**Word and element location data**

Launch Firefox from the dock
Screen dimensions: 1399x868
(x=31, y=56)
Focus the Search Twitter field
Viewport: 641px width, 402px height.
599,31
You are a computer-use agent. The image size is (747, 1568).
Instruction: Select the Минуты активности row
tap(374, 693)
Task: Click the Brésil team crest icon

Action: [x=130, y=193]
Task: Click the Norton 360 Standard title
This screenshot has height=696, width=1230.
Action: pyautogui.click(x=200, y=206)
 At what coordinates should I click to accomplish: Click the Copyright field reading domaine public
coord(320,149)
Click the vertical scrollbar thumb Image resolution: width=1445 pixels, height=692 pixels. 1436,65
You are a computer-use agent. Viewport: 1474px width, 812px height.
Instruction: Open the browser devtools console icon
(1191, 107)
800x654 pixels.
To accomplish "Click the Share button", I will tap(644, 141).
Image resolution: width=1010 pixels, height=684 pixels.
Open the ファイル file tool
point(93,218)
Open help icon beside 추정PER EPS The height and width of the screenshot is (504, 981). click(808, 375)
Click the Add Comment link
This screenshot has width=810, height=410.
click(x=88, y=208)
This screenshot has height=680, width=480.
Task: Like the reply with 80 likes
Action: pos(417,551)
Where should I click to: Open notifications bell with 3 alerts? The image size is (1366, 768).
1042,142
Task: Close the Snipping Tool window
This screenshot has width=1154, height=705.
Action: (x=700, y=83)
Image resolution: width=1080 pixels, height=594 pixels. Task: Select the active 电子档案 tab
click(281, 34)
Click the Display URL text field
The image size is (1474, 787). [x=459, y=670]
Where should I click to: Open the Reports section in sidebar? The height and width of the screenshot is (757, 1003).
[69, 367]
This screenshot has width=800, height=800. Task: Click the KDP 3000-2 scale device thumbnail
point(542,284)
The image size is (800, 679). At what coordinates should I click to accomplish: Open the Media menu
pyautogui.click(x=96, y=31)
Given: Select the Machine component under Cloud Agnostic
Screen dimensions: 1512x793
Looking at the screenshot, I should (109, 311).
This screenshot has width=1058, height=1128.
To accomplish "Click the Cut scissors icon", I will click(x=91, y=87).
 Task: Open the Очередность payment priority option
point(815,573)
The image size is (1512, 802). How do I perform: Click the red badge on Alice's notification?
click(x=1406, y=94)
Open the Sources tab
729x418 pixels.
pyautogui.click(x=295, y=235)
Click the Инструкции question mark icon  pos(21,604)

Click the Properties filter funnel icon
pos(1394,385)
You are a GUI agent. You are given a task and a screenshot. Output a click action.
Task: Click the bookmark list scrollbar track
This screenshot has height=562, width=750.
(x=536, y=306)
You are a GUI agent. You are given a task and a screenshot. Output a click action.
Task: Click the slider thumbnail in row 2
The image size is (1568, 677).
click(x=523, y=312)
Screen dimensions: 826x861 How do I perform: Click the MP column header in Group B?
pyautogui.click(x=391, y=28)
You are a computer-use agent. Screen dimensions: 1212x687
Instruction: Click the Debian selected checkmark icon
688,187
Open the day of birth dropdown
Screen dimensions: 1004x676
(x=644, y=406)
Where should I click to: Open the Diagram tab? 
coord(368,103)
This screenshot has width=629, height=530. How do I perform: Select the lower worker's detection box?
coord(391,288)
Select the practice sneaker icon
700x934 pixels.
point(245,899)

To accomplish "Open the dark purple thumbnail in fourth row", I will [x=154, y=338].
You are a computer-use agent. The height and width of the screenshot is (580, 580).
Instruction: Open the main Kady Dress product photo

**PROBLEM DETAILS**
Copy every line of the data above verbatim, with no changes.

**EXERCISE OUTPUT**
Launch Firefox from the dock
Screen dimensions: 1399x868
(x=31, y=56)
Focus the Search Twitter field
Viewport: 641px width, 402px height.
599,31
You are a computer-use agent. The image size is (747, 1568).
Instruction: Select the Минуты активности row
tap(374, 693)
Task: Click the Brésil team crest icon

Action: [x=130, y=193]
Task: Click the Norton 360 Standard title
This screenshot has height=696, width=1230.
Action: pyautogui.click(x=200, y=206)
 At what coordinates should I click to accomplish: Click the Copyright field reading domaine public
coord(320,149)
Click the vertical scrollbar thumb Image resolution: width=1445 pixels, height=692 pixels. 1436,65
You are a computer-use agent. Viewport: 1474px width, 812px height.
Instruction: Open the browser devtools console icon
(1191, 107)
800x654 pixels.
To accomplish "Click the Share button", I will tap(644, 141).
Image resolution: width=1010 pixels, height=684 pixels.
Open the ファイル file tool
point(93,218)
Open help icon beside 추정PER EPS The height and width of the screenshot is (504, 981). click(808, 375)
Click the Add Comment link
This screenshot has width=810, height=410.
click(x=88, y=208)
This screenshot has height=680, width=480.
Task: Like the reply with 80 likes
Action: pos(417,551)
Where should I click to: Open notifications bell with 3 alerts? The image size is (1366, 768).
1042,142
Task: Close the Snipping Tool window
This screenshot has width=1154, height=705.
Action: (x=700, y=83)
Image resolution: width=1080 pixels, height=594 pixels. Task: Select the active 电子档案 tab
click(281, 34)
Click the Display URL text field
The image size is (1474, 787). [x=459, y=670]
Where should I click to: Open the Reports section in sidebar? The height and width of the screenshot is (757, 1003).
[69, 367]
This screenshot has width=800, height=800. Task: Click the KDP 3000-2 scale device thumbnail
point(542,284)
The image size is (800, 679). At what coordinates should I click to accomplish: Open the Media menu
pyautogui.click(x=96, y=31)
Given: Select the Machine component under Cloud Agnostic
Screen dimensions: 1512x793
Looking at the screenshot, I should (109, 311).
This screenshot has width=1058, height=1128.
To accomplish "Click the Cut scissors icon", I will click(x=91, y=87).
 Task: Open the Очередность payment priority option
point(815,573)
The image size is (1512, 802). How do I perform: Click the red badge on Alice's notification?
click(x=1406, y=94)
Open the Sources tab
729x418 pixels.
pyautogui.click(x=295, y=235)
Click the Инструкции question mark icon  pos(21,604)

Click the Properties filter funnel icon
pos(1394,385)
You are a GUI agent. You are given a task and a screenshot. Output a click action.
Task: Click the bookmark list scrollbar track
This screenshot has height=562, width=750.
(x=536, y=306)
You are a GUI agent. You are given a task and a screenshot. Output a click action.
Task: Click the slider thumbnail in row 2
The image size is (1568, 677).
click(x=523, y=312)
Screen dimensions: 826x861 How do I perform: Click the MP column header in Group B?
pyautogui.click(x=391, y=28)
You are a computer-use agent. Screen dimensions: 1212x687
Instruction: Click the Debian selected checkmark icon
688,187
Open the day of birth dropdown
Screen dimensions: 1004x676
(x=644, y=406)
Where should I click to: Open the Diagram tab? 
coord(368,103)
This screenshot has width=629, height=530. How do I perform: Select the lower worker's detection box?
coord(391,288)
Select the practice sneaker icon
700x934 pixels.
point(245,899)

To accomplish "Open the dark purple thumbnail in fourth row", I will [x=154, y=338].
You are a computer-use agent. The height and width of the screenshot is (580, 580).
Instruction: Open the main Kady Dress product photo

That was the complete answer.